EXCERPTED RECORDS Start Marker

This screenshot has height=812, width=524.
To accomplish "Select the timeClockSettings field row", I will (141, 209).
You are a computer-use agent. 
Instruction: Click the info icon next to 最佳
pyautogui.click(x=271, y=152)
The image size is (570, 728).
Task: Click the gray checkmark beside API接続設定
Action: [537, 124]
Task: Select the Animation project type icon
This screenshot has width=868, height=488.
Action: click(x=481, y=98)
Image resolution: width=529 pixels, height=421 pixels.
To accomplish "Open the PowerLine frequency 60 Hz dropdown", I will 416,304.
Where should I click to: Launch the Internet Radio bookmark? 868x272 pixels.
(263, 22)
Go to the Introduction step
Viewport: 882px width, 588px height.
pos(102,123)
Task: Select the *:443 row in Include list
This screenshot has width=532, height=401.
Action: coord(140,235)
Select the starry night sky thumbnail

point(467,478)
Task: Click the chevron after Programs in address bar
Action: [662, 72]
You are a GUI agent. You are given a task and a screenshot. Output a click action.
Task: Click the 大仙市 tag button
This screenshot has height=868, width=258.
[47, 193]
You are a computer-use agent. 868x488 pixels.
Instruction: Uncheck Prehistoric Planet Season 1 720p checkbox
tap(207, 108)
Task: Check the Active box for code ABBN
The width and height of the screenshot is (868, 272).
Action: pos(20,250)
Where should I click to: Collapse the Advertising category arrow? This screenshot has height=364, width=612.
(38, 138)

EXCERPTED RECORDS End Marker

DIRECTIONS ▸ The answer should consist of all the lines above, retyped exactly.

WRITTEN RESPONSE ▸
This screenshot has height=812, width=524.
To accomplish "Select the timeClockSettings field row", I will (141, 209).
You are a computer-use agent. 
Instruction: Click the info icon next to 最佳
pyautogui.click(x=271, y=152)
The image size is (570, 728).
Task: Click the gray checkmark beside API接続設定
Action: [537, 124]
Task: Select the Animation project type icon
This screenshot has width=868, height=488.
Action: click(x=481, y=98)
Image resolution: width=529 pixels, height=421 pixels.
To accomplish "Open the PowerLine frequency 60 Hz dropdown", I will 416,304.
Where should I click to: Launch the Internet Radio bookmark? 868x272 pixels.
(263, 22)
Go to the Introduction step
Viewport: 882px width, 588px height.
pos(102,123)
Task: Select the *:443 row in Include list
This screenshot has width=532, height=401.
Action: coord(140,235)
Select the starry night sky thumbnail

point(467,478)
Task: Click the chevron after Programs in address bar
Action: [662, 72]
You are a GUI agent. You are given a task and a screenshot. Output a click action.
Task: Click the 大仙市 tag button
This screenshot has height=868, width=258.
[47, 193]
You are a computer-use agent. 868x488 pixels.
Instruction: Uncheck Prehistoric Planet Season 1 720p checkbox
tap(207, 108)
Task: Check the Active box for code ABBN
The width and height of the screenshot is (868, 272).
Action: pos(20,250)
Where should I click to: Collapse the Advertising category arrow? This screenshot has height=364, width=612.
(38, 138)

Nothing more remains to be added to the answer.